Incoming Webhook Monitoring: Retries, Failures & Security

Outgoing webhooks - the ones your app fires at customers - get plenty of attention. The dangerous ones are the incoming webhooks: Stripe sending you a payment_intent.succeeded, GitHub posting a push event, Clerk telling you a user signed up, Shopify announcing a new order, Twilio confirming an SMS delivery.

If your endpoint silently breaks, partners do not call you. They retry a few times, then disable the webhook, and the bug shows up days later as missing revenue, missing users, missing data, or a confused customer support ticket.

This guide focuses on monitoring the receiving side of webhooks: can the provider reach your URL, does it return the right 2xx quickly, are signatures verified, are retries observable, and are failures caught before the integration is disabled.

For the outgoing side, see Webhook Monitoring.

How Incoming Webhooks Actually Fail

Most teams design the happy path and skip the failure modes. The common silent failures:

TLS handshake fails (expired cert, weak ciphers, missing chain).
DNS for the webhook subdomain stops resolving.
Endpoint returns 500 because a downstream dependency is down.
Endpoint returns 200 but never processes the event (background job dropped).
Endpoint takes 12 seconds to respond, provider times out at 10s.
Endpoint returns 401/403 because signature secret was rotated.
WAF or rate limit blocks the provider's IP range.
Body parser rejects the payload after a framework upgrade.
Endpoint moved from /webhooks/stripe to /api/webhooks/stripe and the dashboard URL was not updated.
Partner disables the webhook after N consecutive failures.

All of these are invisible to standard uptime checks of the homepage or login page.

The Provider Timeout Reality

Each provider has an aggressive timeout and retry policy. Miss it and the event is treated as failed:

Provider	Timeout	Retry policy
Stripe	~30s read, alert disables after extended failure window	Retries with exponential backoff for up to 3 days
GitHub	10s	Retries up to 3 times with backoff, then disables
Shopify	5s	Retries for 48 hours, disables after 19 failed
Clerk	15s	Retries with backoff, surfaces failures in dashboard
Twilio	15s	Configurable retry, falls back to fallback URL
Slack	3s	Single retry then drop for some event types
Auth0	15s	Retries with exponential backoff

If your handler runs migrations, sends emails, or writes to a slow database inline, you will miss these timeouts.

Rule of thumb: respond 200 OK in under 1 second, do the real work asynchronously, and monitor the queue.

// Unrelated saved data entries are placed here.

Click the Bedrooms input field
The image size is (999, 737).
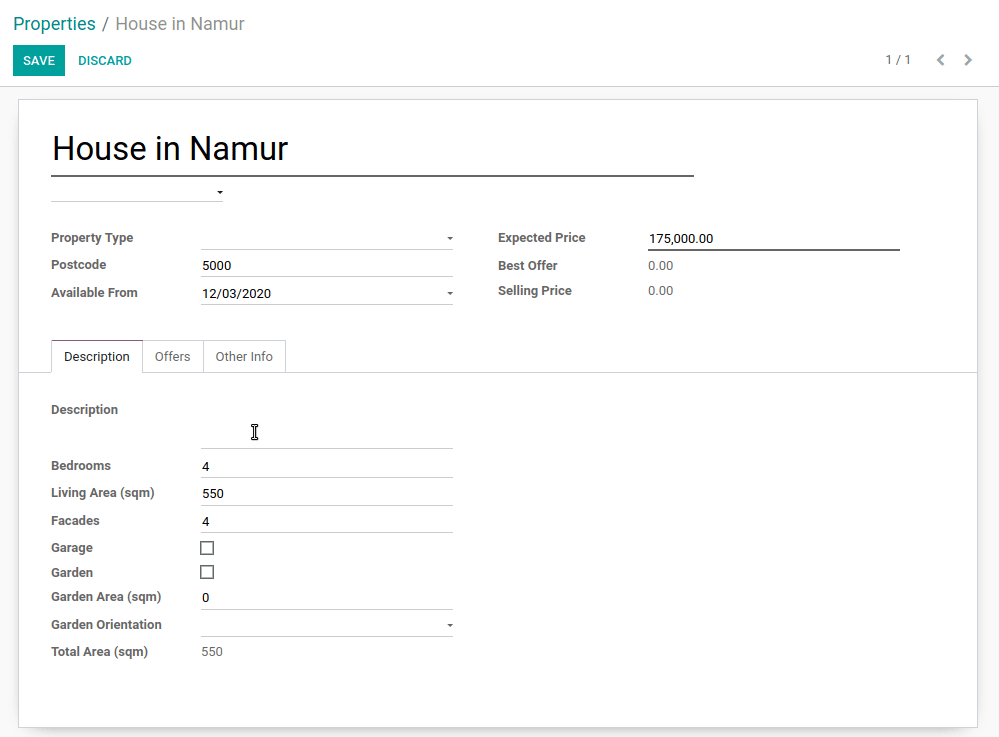(326, 466)
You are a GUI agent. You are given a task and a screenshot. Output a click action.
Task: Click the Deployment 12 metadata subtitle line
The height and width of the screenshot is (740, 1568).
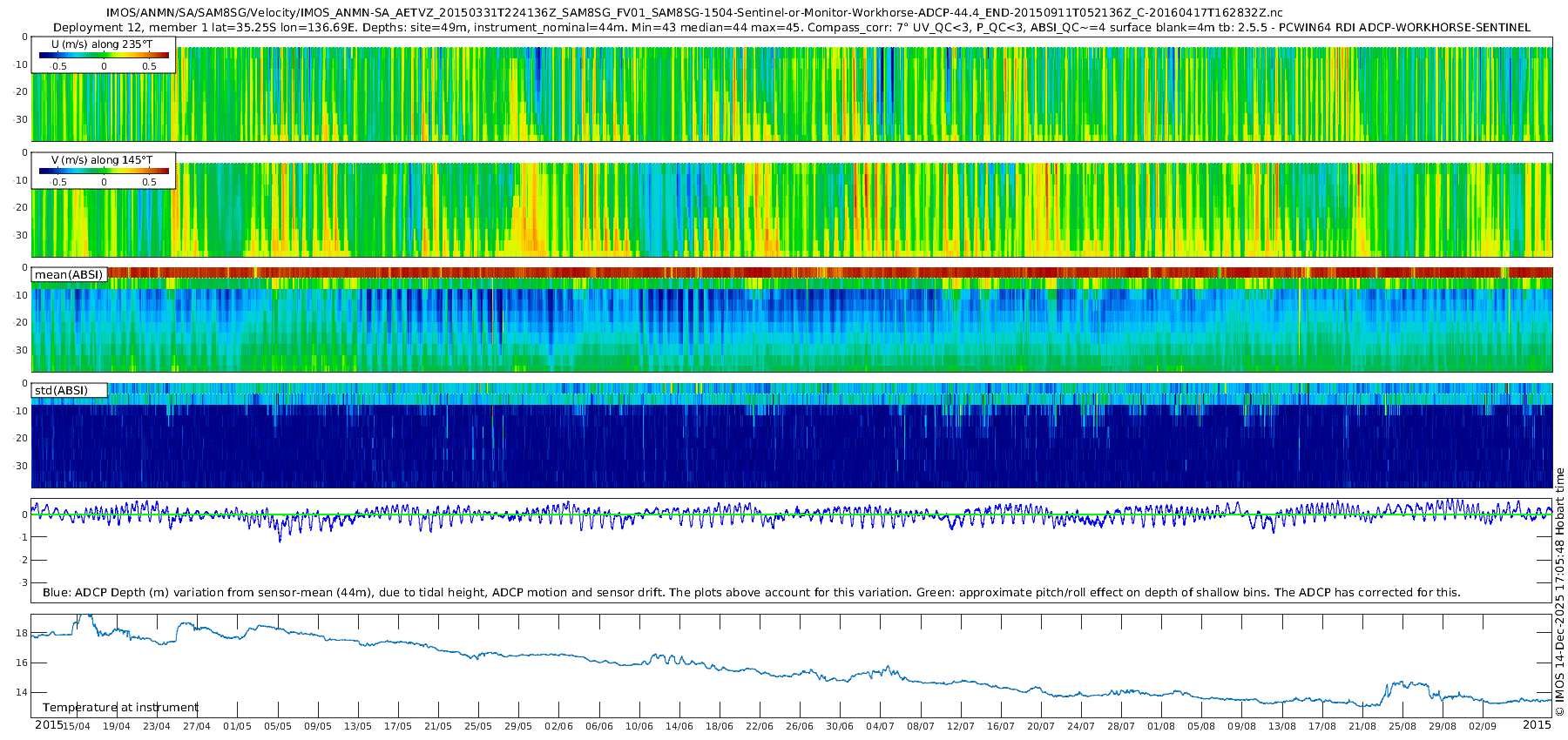tap(792, 27)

See Job Queue Monitoring.

What to Monitor

1. Reachability

Can the provider reach your URL at all? Check from outside your network:

DNS resolves to the expected IP.
TLS certificate is valid, chain complete, not expiring.
HTTPS handshake succeeds.
HTTP 405 returned for GET is fine if POST is the only method (assert it).
WAF rules do not 403 the provider's IP ranges.

2. Latency

Webhook endpoints should respond fast. Monitor:

p50, p95, p99 response time per endpoint.
Time-to-first-byte under 500ms target.
No timeouts above provider thresholds.

3. Status Codes

Track per provider and per event type:

2xx rate over rolling window.
4xx rate (signature failures, malformed bodies).
5xx rate (your bugs).
408/504 timeouts (your slow handlers).

4. Signature Verification

Most providers sign requests. Monitor:

Signature verification success rate.
Drops in success rate after a deploy (secret rotation gone wrong).
Clock skew failures (HMAC includes a timestamp).

5. Idempotency

Providers retry. Your handler must be safe to call twice:

Track duplicate event IDs received per hour.
Alert if duplicate processing drops below expected (means idempotency check is broken).
Alert if duplicate processing spikes (means provider is retrying because you are slow or returning 5xx).

6. Partner-Side Failure State

The truth source is the provider dashboard:

Stripe: events with pending_webhooks > 0 after N minutes.
GitHub: webhook last_response.status and last_response.code.
Shopify: webhook delivery status in admin.
Clerk: failed events in webhook dashboard.

Where the provider exposes an API, scrape it and surface failures alongside your own monitoring.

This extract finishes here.